If statism and socialism were so singularly Nehru’s fault, why do those very outmoded ideas dominate all manner of policies well into the 21st century, from stern warnings by ‘anti-profiteering’ agencies usually directed at multinationals to the finance minister’s incredible exhortation in November to banks in India that they promote only the government’s RuPay card in digital payments? If import substitution was a bad idea in the 1950s, why is it making a comeback in 2020? If anything, it is not just outdated but an asinine idea today that will throw sand into the wheels of Indian firms seeking to be part of the global supply chains that dominate so many industries from mobile phones to leisurewear and will handicap Indian companies bid to be global suppliers.


A fairer assessment is that Nehru’s political experiment mostly succeeded but his flawed economic policies were taken too far for too long by successive governments, including ironically the Modi government, which has been raising tariffs in successive budgets and turning its back on the trade liberalization of a quarter century. Crocker’s recollections of Nehru’s India also carry a resonance and a familiarity with our less admirable traits as Indians that ring true in contemporary India. He complained of being ‘cheated repeatedly’ and being pestered often by powerful people to obtain positions in British hospitals and universities and even join a campaign to get someone the Nobel Prize.

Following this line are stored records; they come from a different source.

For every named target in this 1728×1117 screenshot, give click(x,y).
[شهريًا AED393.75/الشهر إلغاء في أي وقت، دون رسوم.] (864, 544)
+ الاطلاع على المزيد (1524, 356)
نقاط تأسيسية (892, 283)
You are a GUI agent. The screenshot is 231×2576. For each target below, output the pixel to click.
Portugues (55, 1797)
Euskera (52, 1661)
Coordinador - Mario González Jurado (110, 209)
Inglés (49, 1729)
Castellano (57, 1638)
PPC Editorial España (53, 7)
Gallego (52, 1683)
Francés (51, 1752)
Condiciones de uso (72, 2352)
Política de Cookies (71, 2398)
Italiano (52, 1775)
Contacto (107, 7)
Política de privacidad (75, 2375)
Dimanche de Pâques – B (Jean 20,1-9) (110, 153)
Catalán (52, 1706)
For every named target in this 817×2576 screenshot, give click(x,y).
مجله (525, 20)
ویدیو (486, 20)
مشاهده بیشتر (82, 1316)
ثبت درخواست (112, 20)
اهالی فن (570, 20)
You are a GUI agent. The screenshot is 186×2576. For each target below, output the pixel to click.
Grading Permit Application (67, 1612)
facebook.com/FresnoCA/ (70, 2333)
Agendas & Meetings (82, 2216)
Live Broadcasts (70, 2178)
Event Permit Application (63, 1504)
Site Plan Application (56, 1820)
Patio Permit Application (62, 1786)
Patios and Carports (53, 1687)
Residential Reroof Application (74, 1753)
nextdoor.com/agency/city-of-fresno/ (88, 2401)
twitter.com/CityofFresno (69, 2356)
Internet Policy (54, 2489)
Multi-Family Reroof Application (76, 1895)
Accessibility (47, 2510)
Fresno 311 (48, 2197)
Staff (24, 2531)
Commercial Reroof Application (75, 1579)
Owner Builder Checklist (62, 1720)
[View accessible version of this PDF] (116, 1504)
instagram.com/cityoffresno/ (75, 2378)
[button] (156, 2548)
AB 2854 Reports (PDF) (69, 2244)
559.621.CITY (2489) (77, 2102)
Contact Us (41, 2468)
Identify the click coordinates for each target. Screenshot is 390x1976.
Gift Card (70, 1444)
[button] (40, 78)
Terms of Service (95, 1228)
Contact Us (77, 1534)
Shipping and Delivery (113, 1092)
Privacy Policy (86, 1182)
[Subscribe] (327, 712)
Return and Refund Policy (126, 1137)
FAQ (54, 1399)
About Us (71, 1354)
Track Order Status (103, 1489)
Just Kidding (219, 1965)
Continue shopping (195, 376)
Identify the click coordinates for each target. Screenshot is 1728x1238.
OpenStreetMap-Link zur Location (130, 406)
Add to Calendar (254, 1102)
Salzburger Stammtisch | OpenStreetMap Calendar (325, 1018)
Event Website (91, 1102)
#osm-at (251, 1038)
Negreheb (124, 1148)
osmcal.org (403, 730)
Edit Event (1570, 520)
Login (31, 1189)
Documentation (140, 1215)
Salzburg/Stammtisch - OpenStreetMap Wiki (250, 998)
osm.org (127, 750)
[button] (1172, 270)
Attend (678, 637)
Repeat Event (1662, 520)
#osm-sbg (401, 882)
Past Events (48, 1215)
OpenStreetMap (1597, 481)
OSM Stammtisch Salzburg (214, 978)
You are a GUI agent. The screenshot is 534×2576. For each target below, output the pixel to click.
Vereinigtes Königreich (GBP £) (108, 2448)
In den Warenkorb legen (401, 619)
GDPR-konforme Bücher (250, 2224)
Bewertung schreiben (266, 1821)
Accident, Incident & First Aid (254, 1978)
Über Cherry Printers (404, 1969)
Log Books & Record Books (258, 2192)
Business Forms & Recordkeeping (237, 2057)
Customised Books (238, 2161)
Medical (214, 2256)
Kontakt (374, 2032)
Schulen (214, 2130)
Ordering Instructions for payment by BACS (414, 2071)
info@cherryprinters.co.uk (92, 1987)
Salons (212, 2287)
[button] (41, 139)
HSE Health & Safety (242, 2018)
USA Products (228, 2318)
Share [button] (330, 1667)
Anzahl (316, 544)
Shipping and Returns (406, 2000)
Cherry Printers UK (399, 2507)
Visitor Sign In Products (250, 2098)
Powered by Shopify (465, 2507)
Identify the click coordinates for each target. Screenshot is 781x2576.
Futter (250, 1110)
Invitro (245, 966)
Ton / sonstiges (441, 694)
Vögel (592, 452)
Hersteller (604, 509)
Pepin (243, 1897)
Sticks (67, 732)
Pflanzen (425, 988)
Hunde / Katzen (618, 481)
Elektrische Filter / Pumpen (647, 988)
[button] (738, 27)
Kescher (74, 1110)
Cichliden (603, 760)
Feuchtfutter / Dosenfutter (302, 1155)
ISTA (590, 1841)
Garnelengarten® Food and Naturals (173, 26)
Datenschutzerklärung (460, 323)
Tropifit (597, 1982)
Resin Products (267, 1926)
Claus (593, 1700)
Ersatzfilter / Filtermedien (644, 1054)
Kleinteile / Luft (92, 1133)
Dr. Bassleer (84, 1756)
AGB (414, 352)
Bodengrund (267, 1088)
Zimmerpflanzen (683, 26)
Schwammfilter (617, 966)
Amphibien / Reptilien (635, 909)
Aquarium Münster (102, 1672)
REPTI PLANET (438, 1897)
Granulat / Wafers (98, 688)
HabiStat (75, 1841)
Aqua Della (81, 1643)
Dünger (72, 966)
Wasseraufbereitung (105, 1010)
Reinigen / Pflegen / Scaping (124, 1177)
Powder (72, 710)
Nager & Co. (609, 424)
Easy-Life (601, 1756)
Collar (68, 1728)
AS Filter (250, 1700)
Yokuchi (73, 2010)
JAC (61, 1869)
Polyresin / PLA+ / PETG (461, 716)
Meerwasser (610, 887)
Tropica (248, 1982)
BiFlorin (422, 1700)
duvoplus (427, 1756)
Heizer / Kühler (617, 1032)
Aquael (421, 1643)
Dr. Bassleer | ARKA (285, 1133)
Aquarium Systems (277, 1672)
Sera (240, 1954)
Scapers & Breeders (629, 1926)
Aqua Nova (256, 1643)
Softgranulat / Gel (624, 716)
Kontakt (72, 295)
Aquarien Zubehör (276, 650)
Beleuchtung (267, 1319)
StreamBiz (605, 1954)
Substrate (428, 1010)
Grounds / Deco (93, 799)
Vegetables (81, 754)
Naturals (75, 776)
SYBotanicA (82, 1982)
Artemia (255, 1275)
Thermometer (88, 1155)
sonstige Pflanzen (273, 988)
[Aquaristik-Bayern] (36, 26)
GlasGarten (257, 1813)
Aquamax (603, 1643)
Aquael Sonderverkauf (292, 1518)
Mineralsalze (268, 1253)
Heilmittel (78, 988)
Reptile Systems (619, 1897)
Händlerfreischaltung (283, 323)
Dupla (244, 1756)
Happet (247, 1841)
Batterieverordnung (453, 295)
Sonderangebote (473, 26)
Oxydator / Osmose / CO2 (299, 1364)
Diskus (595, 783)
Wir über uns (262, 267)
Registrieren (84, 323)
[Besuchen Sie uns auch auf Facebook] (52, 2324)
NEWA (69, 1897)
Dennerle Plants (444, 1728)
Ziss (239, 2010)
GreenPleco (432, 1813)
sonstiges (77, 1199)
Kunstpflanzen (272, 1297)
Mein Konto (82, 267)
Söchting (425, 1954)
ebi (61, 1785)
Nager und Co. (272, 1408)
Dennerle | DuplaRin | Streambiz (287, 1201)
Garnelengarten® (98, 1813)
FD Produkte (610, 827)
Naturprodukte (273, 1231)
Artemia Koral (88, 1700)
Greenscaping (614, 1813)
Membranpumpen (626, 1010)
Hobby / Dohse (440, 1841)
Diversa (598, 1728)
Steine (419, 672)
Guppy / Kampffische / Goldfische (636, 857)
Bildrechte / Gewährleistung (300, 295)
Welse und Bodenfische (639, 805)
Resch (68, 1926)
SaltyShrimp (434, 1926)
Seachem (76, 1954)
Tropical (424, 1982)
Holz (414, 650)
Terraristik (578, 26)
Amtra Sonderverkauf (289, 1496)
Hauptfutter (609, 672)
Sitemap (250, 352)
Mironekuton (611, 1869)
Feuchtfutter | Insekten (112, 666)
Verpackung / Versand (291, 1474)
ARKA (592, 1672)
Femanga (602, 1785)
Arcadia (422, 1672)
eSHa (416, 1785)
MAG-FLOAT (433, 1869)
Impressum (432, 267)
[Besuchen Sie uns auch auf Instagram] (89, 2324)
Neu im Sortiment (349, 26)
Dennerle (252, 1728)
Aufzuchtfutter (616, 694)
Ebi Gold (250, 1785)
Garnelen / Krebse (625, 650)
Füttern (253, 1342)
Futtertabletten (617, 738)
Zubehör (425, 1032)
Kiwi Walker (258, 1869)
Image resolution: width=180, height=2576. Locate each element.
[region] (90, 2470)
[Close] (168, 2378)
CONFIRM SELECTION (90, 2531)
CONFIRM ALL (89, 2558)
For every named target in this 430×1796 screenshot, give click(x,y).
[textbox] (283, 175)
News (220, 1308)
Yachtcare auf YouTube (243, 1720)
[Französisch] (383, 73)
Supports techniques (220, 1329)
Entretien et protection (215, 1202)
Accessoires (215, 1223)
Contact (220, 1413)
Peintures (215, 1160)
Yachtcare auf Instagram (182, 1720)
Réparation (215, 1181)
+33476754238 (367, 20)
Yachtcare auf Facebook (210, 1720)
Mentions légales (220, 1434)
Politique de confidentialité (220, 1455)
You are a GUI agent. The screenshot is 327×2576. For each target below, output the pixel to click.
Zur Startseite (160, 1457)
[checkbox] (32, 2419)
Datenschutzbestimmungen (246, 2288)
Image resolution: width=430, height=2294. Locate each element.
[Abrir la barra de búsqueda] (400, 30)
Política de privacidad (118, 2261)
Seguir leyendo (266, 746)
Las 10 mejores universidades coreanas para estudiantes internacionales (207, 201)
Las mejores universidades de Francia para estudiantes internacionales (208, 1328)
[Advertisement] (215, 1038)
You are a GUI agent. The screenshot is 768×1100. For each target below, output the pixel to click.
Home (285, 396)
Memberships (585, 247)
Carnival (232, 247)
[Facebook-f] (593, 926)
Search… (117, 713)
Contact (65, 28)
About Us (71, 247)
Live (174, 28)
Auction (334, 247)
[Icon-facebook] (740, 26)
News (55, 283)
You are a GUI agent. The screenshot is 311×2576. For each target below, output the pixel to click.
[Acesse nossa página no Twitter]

Against this backdrop, one man of many achievements and some failings stood apart as a colossus, ‘so fascinating by himself as to make my India assignment fascinating.’ In a biography characterized by pithiness, Crocker’s explanation of why Nehru appealed to the Indians who lived through those times is as elegant as it is simple: ‘The great bulk of the people of India sensed, and they never lost that sense, that Nehru only wanted to help them and wanted nothing for himself.’